→ EXERCISE REQUIREMENTS:
Write out again only the lines between the one with "The height and" and the end of the records below, both ends counted, and don't include the pictures.

→ ENTRIES SHOWN:
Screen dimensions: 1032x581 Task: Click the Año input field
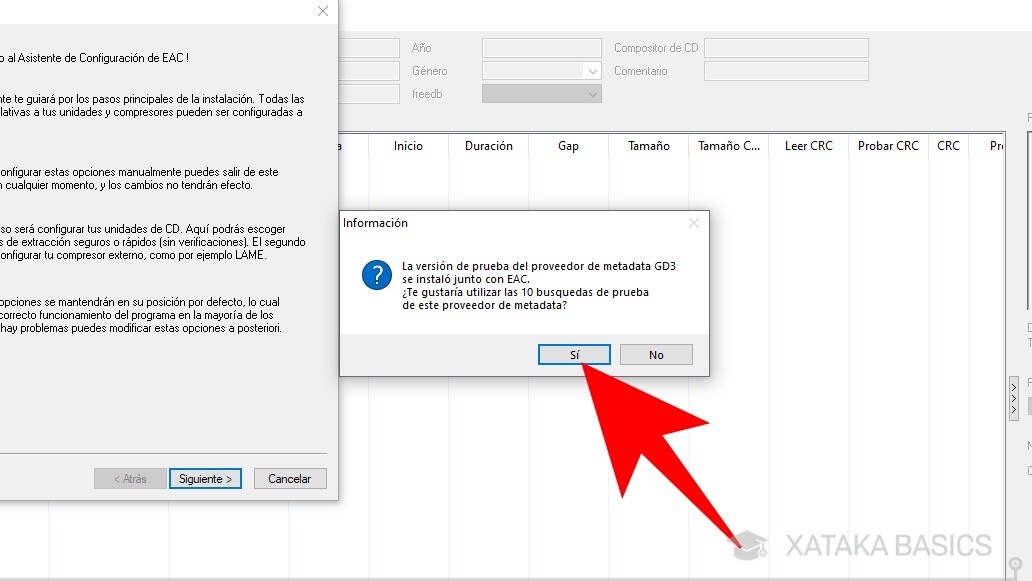pyautogui.click(x=540, y=47)
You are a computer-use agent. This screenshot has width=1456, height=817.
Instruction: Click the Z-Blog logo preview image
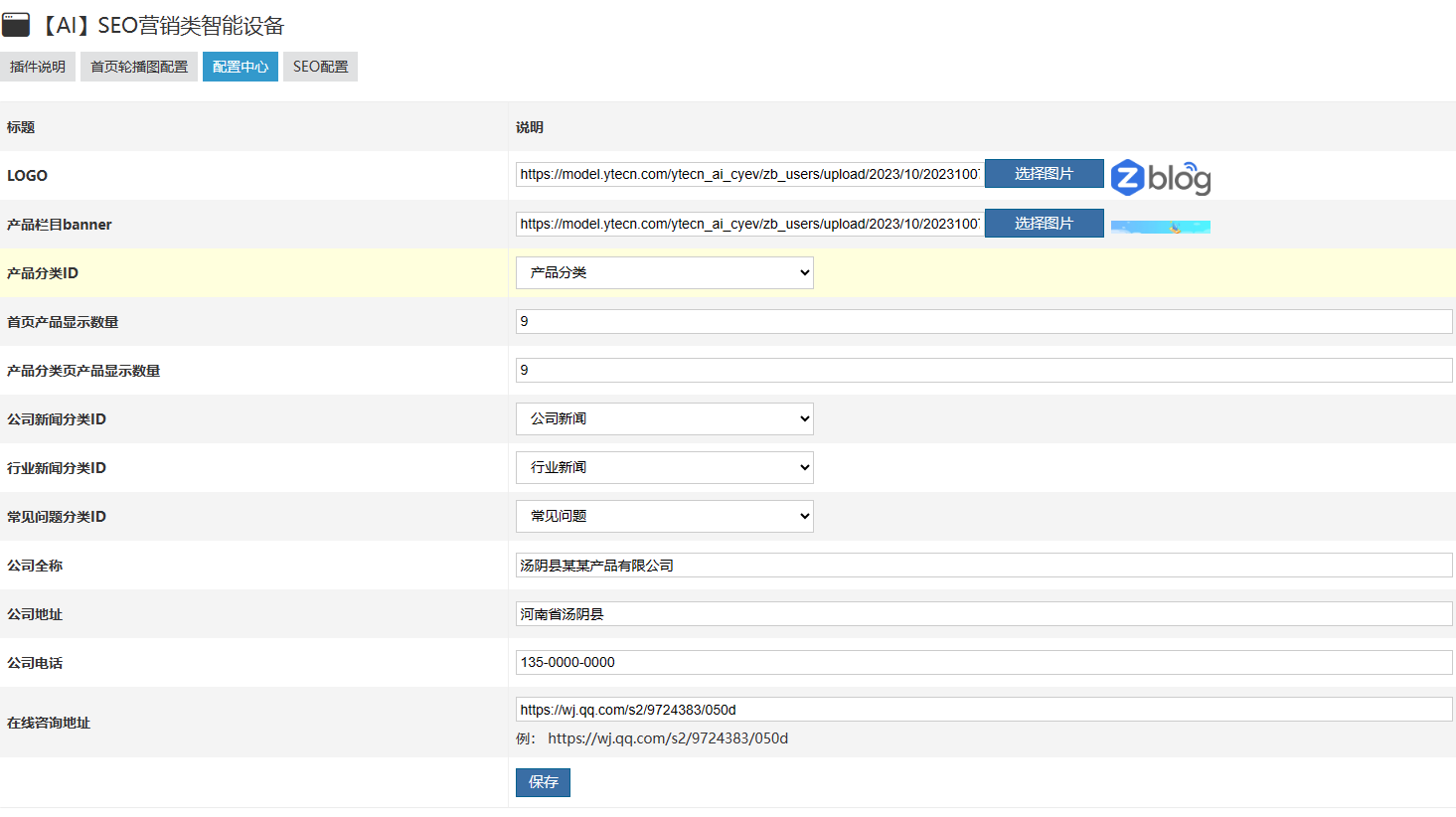(x=1160, y=177)
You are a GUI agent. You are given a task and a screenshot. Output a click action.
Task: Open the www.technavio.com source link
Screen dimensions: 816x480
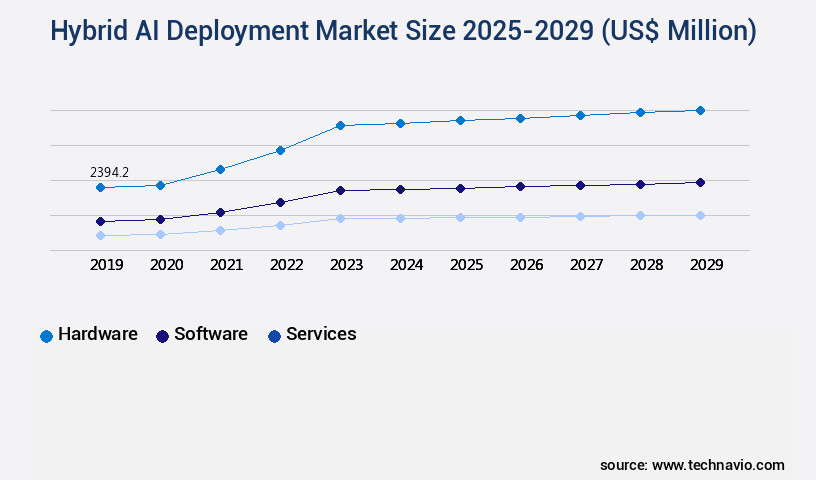(x=718, y=465)

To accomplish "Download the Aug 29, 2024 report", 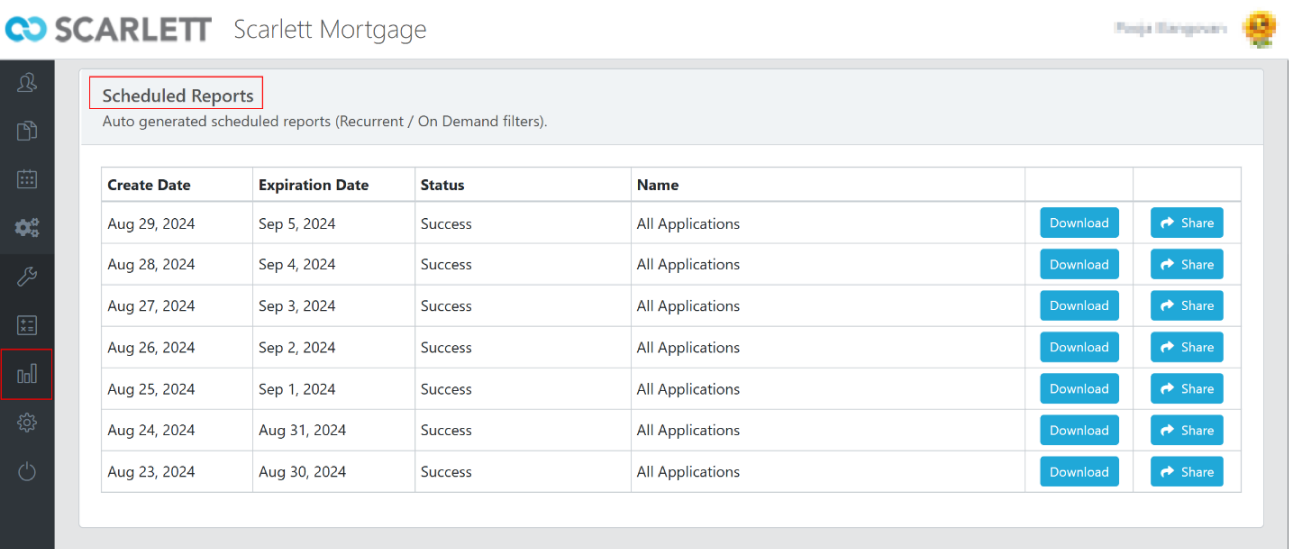I will click(1079, 223).
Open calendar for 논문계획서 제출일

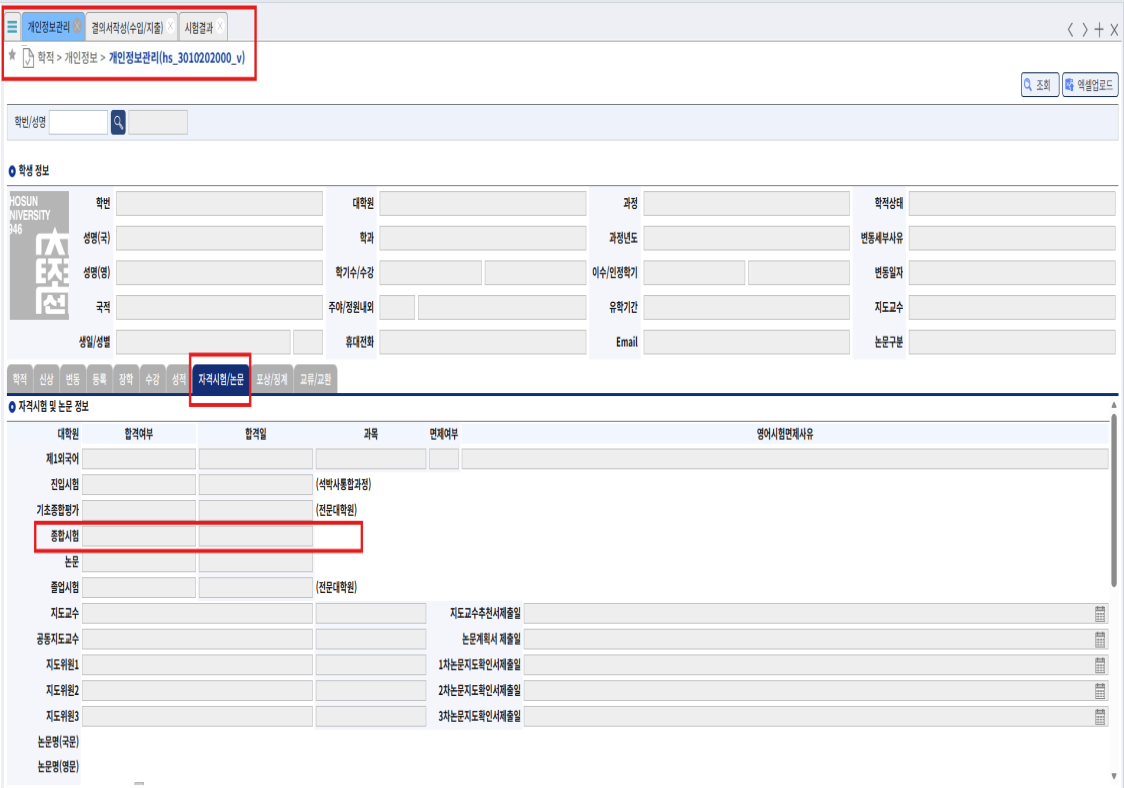(1100, 640)
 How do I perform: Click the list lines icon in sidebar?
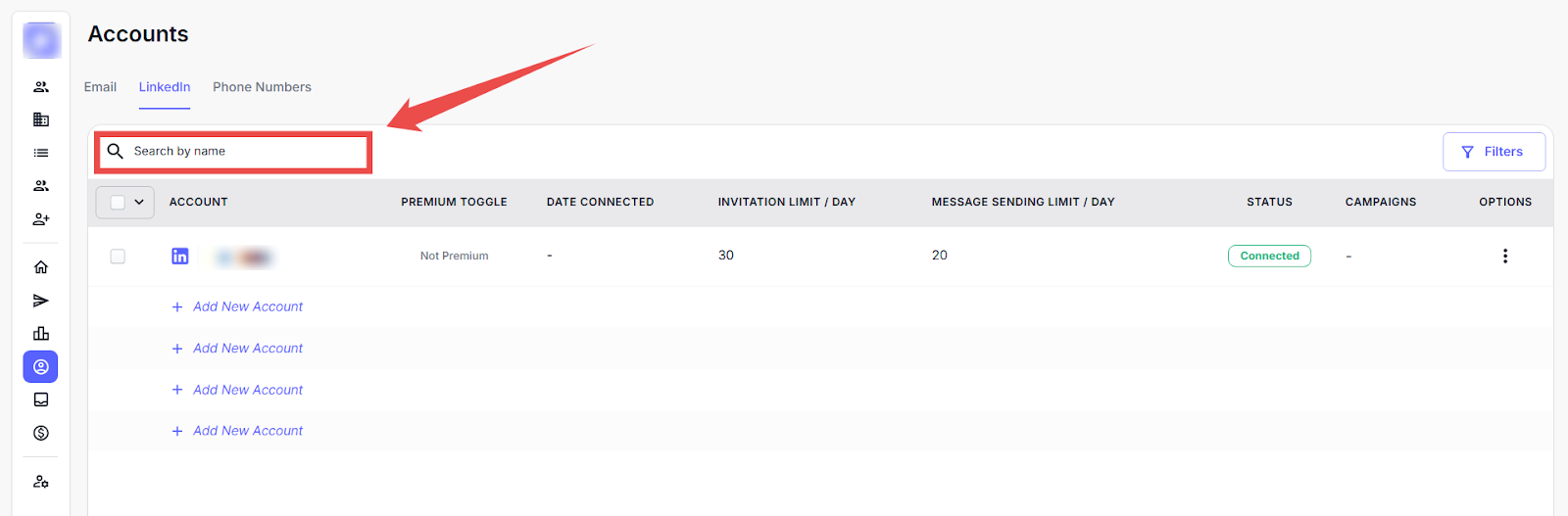tap(41, 153)
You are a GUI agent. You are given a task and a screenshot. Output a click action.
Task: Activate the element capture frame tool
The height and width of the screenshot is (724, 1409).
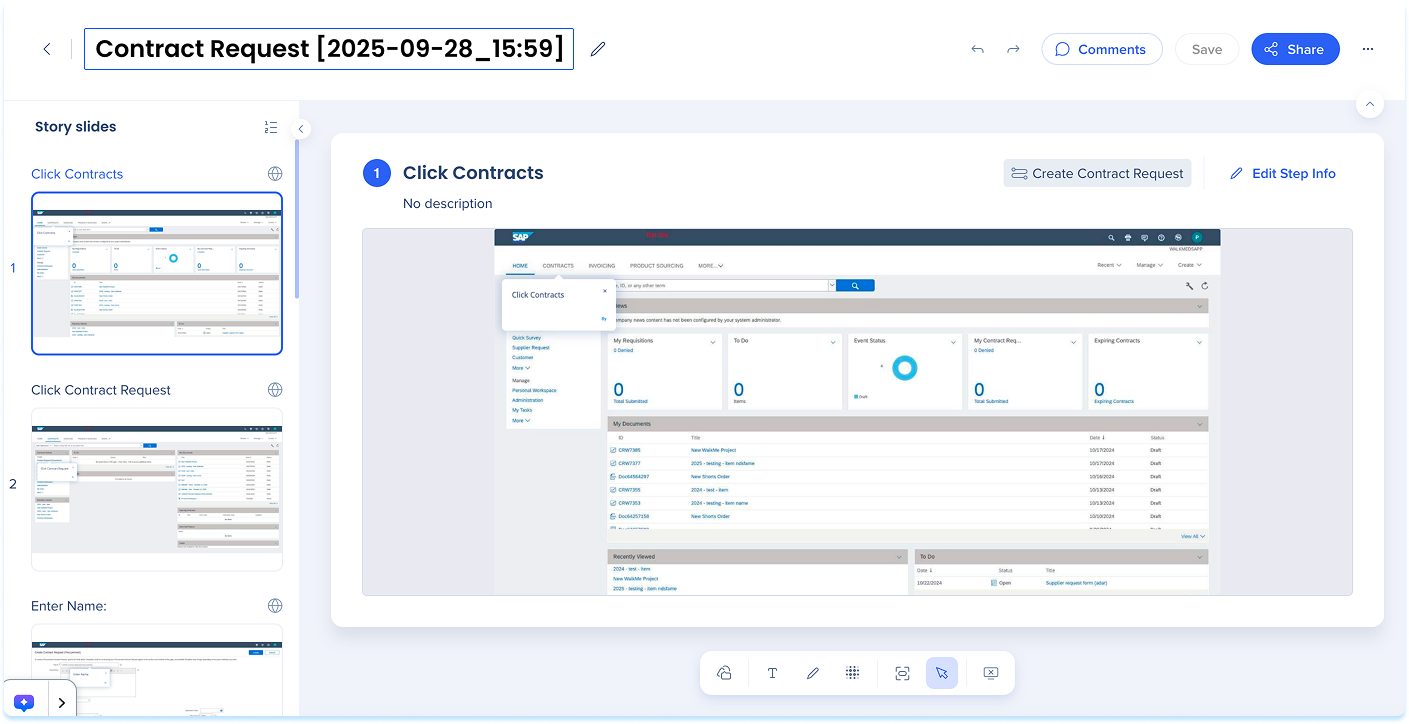coord(902,673)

→ EXERCISE RESULT:
The height and width of the screenshot is (724, 1409).
coord(902,673)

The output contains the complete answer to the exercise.